160,000 username/passwords from militarysingles.com have been leaked. The site was hashing passwords with MD5 (weak) and without salting. Weak hash + no salt to make repeated passwords have different hashes = 93% of the password list was decrypted in 24 seconds.

Edit the response to include unique salts and I'm with you. I've seen a lot of implementations where the same salt is used for all passwords, which while more secure than not using a salt, is still reasonably trivial to crack.

still reasonably trivial to crack.

It weakens the encryption because identical passwords will have identical hashes, so if you do crack a password, you may get several accounts. But it doesn't make it trivial. Whether the attacker knows the salt or not, cracking an individual password will take about the same amount of time.... it's just that non-randomized salt can give bigger payoffs for time invested.

Where it's actually trivial is when there are precomputed rainbow tables, but if you use any salt at all, whether fixed or per-password, there shouldn't be any that will work.

edit: after thinking about it a minute, I realized that a salt that the attacker doesn't know would have the effect of increasing password complexity for cracking. (unless, of course, they get lucky, and happen into a hash collision.) But if they're into the system far enough to get a fixed salt, they'll normally be able to extract the algorithm for a per-password one. I suppose in the case where they've breached the database, and you've (foolishly) stored the salt in the database, but they have no other access to the code or the filesystem, a fixed salt would be weaker than a changing one. But that's a pretty narrow case.

As a provider, you should still use per-password salts, just in case -- it's easy, and even a little bit more security is worthwhile -- but a fixed salt is only just a little weaker.

Sigh. Fortunately, I didn't use that service, but sigh, anyway.

I wish there was some way to know if a company was doing security correctly before trusting them with personal information.

A major breach has occurred with LinkedIn.

A password hash list consisting of 6.5 million entries has been leaked.

It is suspected that this is the complete list of password hashes for the LinkedIn service.

The hashes are straight-up SHA1, unsalted.

I can confirm that my password's SHA1 hash is in the list, and my password is a randomly generated 30-some long string of characters, and is used only on LinkedIn.

*Legion* wrote:

A major breach has occurred with LinkedIn.

A password hash list consisting of 6.5 million entries has been leaked.

It is suspected that this is the complete list of password hashes for the LinkedIn service.

The hashes are straight-up SHA1, unsalted.

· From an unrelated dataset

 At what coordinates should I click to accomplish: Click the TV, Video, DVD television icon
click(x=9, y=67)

I can confirm that my password's SHA1 hash is in the list, and my password is a randomly generated 30-some long string of characters, and is used only on LinkedIn.

I didn't bother to check the hash of my pass but i've changed my password.

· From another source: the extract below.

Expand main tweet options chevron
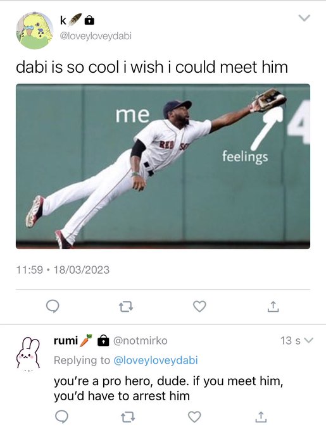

Password was changed after seeing it pop up on Twitter. Also fun: informing your users of such hacks, and hearing the "I have to change another password?" groan.

For anyone that does try to check their hash, one thing to note is what's said in the top comment in the HackerNews page I linked to.

Many of the hashes have the first few characters replaced with zeros. This is suspected as being an indicator of hashes that the hackers have decrypted, as many of them correspond with trivially weak passwords.

So, if you're searching for a hash, leave out your hash's first 5 characters and then do the search. You'll either find a match with the first 5 characters still intact, or with those characters replaced with 00000.

My hash remained intact. Apparently about 3.5 million of the 6.5 million have been zero'd, suggesting over half the list has been decrypted.

How would I go about finding what the hash is for my password?

Tanglebones wrote:

How would I go about finding what the hash is for my password?

$ echo -n 'my-password' | sha1sum

Or find a website that takes input and spits out the SHA1 hash of whatever you paste in.